**Problem requirements:** From the entries below, reproduce exactly the line containing "Where should I click to: Open the", the line containing "Given: Expand the Phòng ban dropdown filter", and every line in between, with nothing added.

Collected data:
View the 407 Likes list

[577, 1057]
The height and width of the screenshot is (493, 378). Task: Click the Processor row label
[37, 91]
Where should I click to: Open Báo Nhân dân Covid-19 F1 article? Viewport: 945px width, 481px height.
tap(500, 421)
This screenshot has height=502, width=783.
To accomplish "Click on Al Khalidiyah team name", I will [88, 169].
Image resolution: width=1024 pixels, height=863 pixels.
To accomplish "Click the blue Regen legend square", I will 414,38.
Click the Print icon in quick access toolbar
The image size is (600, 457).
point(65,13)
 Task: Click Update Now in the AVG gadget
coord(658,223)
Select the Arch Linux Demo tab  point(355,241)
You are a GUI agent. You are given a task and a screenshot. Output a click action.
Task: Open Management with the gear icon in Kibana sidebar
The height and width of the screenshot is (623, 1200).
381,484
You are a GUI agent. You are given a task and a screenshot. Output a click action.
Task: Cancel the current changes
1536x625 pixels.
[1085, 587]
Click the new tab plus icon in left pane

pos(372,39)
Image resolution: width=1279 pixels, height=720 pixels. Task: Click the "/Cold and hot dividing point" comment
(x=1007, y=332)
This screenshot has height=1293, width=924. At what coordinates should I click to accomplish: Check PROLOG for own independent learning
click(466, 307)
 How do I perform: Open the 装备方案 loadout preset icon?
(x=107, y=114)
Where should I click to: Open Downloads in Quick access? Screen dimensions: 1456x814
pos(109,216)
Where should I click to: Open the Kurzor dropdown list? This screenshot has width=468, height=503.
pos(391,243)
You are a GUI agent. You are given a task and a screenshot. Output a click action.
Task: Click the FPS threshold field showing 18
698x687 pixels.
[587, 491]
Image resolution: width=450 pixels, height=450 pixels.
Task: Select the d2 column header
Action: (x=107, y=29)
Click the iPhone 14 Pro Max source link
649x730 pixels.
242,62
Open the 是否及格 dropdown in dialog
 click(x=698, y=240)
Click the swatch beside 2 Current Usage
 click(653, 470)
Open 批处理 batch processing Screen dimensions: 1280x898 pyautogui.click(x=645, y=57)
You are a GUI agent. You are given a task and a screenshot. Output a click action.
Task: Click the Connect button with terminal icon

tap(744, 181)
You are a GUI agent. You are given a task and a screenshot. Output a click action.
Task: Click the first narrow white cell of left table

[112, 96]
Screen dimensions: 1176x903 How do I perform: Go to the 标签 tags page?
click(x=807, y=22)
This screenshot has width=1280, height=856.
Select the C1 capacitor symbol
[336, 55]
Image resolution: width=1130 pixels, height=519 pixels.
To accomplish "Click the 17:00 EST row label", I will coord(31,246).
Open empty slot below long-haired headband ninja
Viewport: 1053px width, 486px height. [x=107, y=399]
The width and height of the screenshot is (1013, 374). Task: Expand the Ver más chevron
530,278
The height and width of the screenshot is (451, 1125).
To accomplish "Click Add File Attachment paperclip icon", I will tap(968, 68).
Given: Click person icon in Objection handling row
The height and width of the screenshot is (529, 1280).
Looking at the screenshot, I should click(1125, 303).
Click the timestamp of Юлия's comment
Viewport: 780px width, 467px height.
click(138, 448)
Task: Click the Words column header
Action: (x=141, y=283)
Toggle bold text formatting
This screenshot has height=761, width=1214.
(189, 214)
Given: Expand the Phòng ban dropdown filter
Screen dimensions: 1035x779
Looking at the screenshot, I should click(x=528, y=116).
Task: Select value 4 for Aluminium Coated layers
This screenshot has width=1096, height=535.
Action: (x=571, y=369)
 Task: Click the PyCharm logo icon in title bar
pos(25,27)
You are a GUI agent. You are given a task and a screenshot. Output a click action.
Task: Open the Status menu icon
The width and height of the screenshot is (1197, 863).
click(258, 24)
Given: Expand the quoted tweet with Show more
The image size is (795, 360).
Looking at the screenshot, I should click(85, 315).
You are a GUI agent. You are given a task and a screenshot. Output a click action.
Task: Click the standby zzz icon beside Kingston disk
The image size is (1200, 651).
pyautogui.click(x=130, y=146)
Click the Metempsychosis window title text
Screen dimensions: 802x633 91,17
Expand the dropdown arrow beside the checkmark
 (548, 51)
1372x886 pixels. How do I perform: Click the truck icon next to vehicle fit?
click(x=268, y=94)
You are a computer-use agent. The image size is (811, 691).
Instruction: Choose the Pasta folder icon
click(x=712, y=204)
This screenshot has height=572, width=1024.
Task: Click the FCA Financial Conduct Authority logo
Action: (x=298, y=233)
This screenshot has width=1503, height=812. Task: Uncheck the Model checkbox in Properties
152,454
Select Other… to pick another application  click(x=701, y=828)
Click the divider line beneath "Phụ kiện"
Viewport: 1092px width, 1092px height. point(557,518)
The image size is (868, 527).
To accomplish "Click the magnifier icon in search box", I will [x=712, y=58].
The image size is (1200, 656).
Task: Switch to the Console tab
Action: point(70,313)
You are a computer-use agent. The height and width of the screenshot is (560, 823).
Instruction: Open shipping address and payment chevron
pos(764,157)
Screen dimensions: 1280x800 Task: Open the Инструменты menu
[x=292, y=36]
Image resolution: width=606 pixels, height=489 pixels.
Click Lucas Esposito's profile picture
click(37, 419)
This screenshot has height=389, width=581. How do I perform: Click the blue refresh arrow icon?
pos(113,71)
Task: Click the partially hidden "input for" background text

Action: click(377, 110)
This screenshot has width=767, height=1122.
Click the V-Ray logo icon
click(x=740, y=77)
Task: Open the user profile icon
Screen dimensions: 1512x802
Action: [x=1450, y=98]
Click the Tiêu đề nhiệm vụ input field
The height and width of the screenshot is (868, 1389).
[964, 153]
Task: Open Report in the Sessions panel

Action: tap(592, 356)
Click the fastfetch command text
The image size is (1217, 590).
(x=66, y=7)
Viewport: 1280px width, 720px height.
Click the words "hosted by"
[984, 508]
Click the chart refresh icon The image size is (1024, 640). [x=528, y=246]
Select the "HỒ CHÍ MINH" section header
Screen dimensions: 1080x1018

**Solution to this task:**
Where should I click to: Open the Kurzor dropdown list? This screenshot has width=468, height=503.
pos(391,243)
You are a GUI agent. You are given a task and a screenshot. Output a click action.
Task: Click the FPS threshold field showing 18
698x687 pixels.
[587, 491]
Image resolution: width=450 pixels, height=450 pixels.
Task: Select the d2 column header
Action: (x=107, y=29)
Click the iPhone 14 Pro Max source link
649x730 pixels.
242,62
Open the 是否及格 dropdown in dialog
 click(x=698, y=240)
Click the swatch beside 2 Current Usage
 click(653, 470)
Open 批处理 batch processing Screen dimensions: 1280x898 pyautogui.click(x=645, y=57)
You are a GUI agent. You are given a task and a screenshot. Output a click action.
Task: Click the Connect button with terminal icon

tap(744, 181)
You are a GUI agent. You are given a task and a screenshot. Output a click action.
Task: Click the first narrow white cell of left table

[112, 96]
Screen dimensions: 1176x903 How do I perform: Go to the 标签 tags page?
click(x=807, y=22)
This screenshot has width=1280, height=856.
Select the C1 capacitor symbol
[336, 55]
Image resolution: width=1130 pixels, height=519 pixels.
To accomplish "Click the 17:00 EST row label", I will coord(31,246).
Open empty slot below long-haired headband ninja
Viewport: 1053px width, 486px height. [x=107, y=399]
The width and height of the screenshot is (1013, 374). Task: Expand the Ver más chevron
530,278
The height and width of the screenshot is (451, 1125).
To accomplish "Click Add File Attachment paperclip icon", I will tap(968, 68).
Given: Click person icon in Objection handling row
The height and width of the screenshot is (529, 1280).
Looking at the screenshot, I should click(1125, 303).
Click the timestamp of Юлия's comment
Viewport: 780px width, 467px height.
click(138, 448)
Task: Click the Words column header
Action: (x=141, y=283)
Toggle bold text formatting
This screenshot has height=761, width=1214.
(189, 214)
Given: Expand the Phòng ban dropdown filter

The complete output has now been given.